Sillion is the fourth (Note: Not including a live album and film soundtrack.) studio album by British singer-songwriter Johnny Flynn, released in 2017 through Transgressive Records. The album reached no. 96 in the UK.

== Background ==
Sillion was Flynn's first studio album since 2013's Country Mile. In the interim, Flynn was increasingly active as an actor. The record was recorded at Soup Studio in London.

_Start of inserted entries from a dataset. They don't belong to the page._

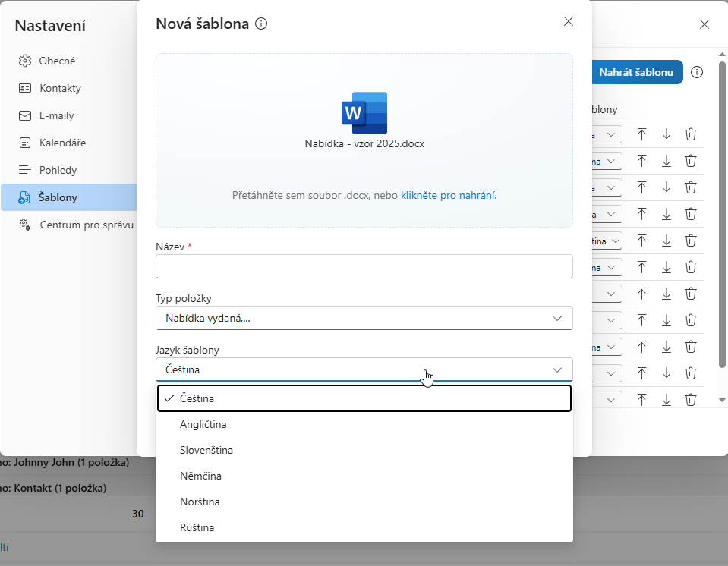Click the info icon next to Nová šablona
The width and height of the screenshot is (728, 566).
point(261,24)
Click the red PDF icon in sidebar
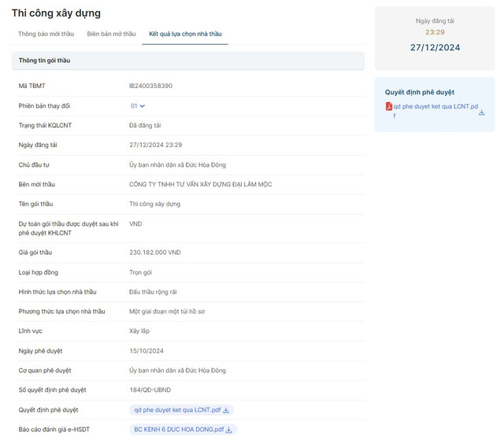 388,106
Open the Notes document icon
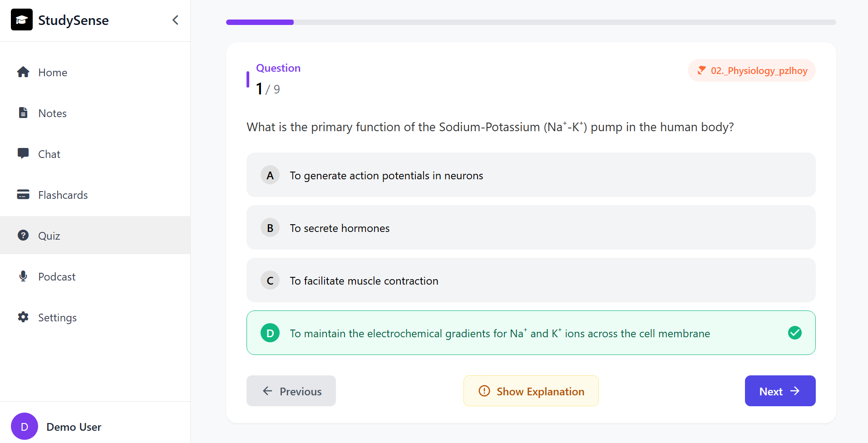 coord(23,113)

Flynn has said that the album was influenced strongly by this personal life:

My Dad died when I was 18, and that was quite a galvanising experience,' he says, 'and there's often an element of that in anything I’m writing; every big loss that you suffer in life, I think everything comes through the conduit of that. And I had a really strong sense of my daughter having elements of my Dad when she came along, and it made me kind of laugh – that cyclical sense, of thinking of my daughter as my Dad.

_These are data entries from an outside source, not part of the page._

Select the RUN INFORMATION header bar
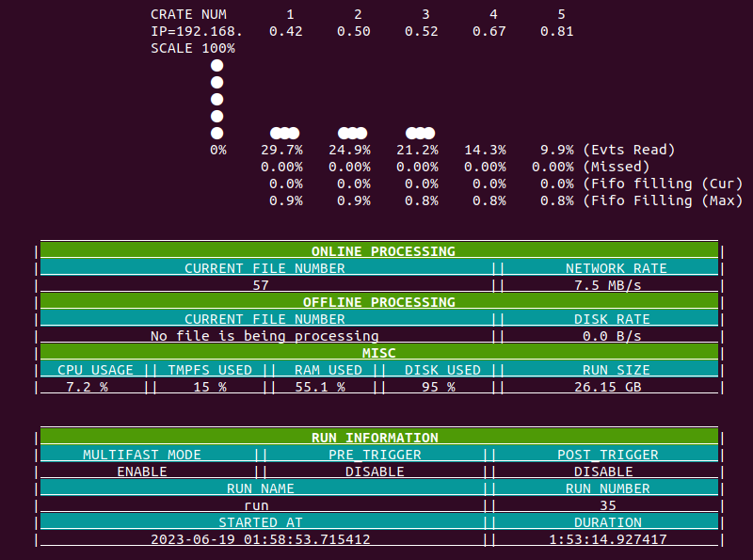 pyautogui.click(x=375, y=438)
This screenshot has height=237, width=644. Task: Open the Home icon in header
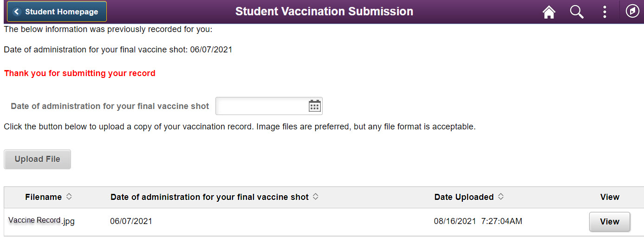tap(549, 12)
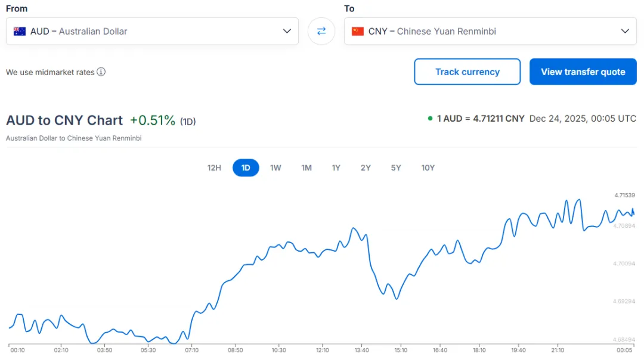Image resolution: width=644 pixels, height=356 pixels.
Task: Click the Track currency button
Action: (x=467, y=72)
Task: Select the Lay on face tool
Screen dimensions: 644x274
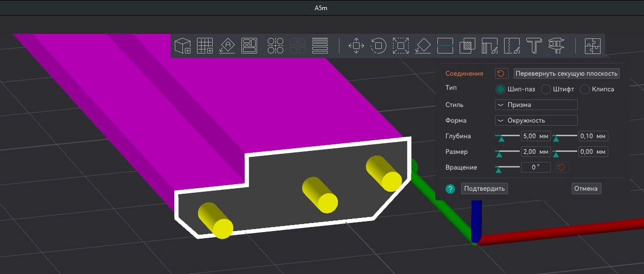Action: click(422, 46)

The track "Heart Sunk Hank", which explores Flynn's relationship with his wife, was inspired by the folk song "Fare Thee Well". The song was also partially recorded on a 1940s Voice-o-Graph, giving it a unique sound and making it the "record's highlight" per Rhian Daly of DIY.

Flynn released music videos for the tracks "In the Deepest", "Wandering Aengus", and "Raising the Dead", all directed by Simon Ryninks.

== Reception ==
Sillion reached no. 96 in the UK, Flynn's third album to chart in the top 100. The record has a score of 74 on the review aggregator Metacritic, signifying "generally favorable" reviews. Timothy Monger of AllMusic indicated that the opening three tracks of the album "stand among the best of [Flynn's] career". Sarah Dawood of The Line of Best Fit praised the album, calling it "an emotionally challenging piece that engages and encapsulates its listeners" and a "piece of art."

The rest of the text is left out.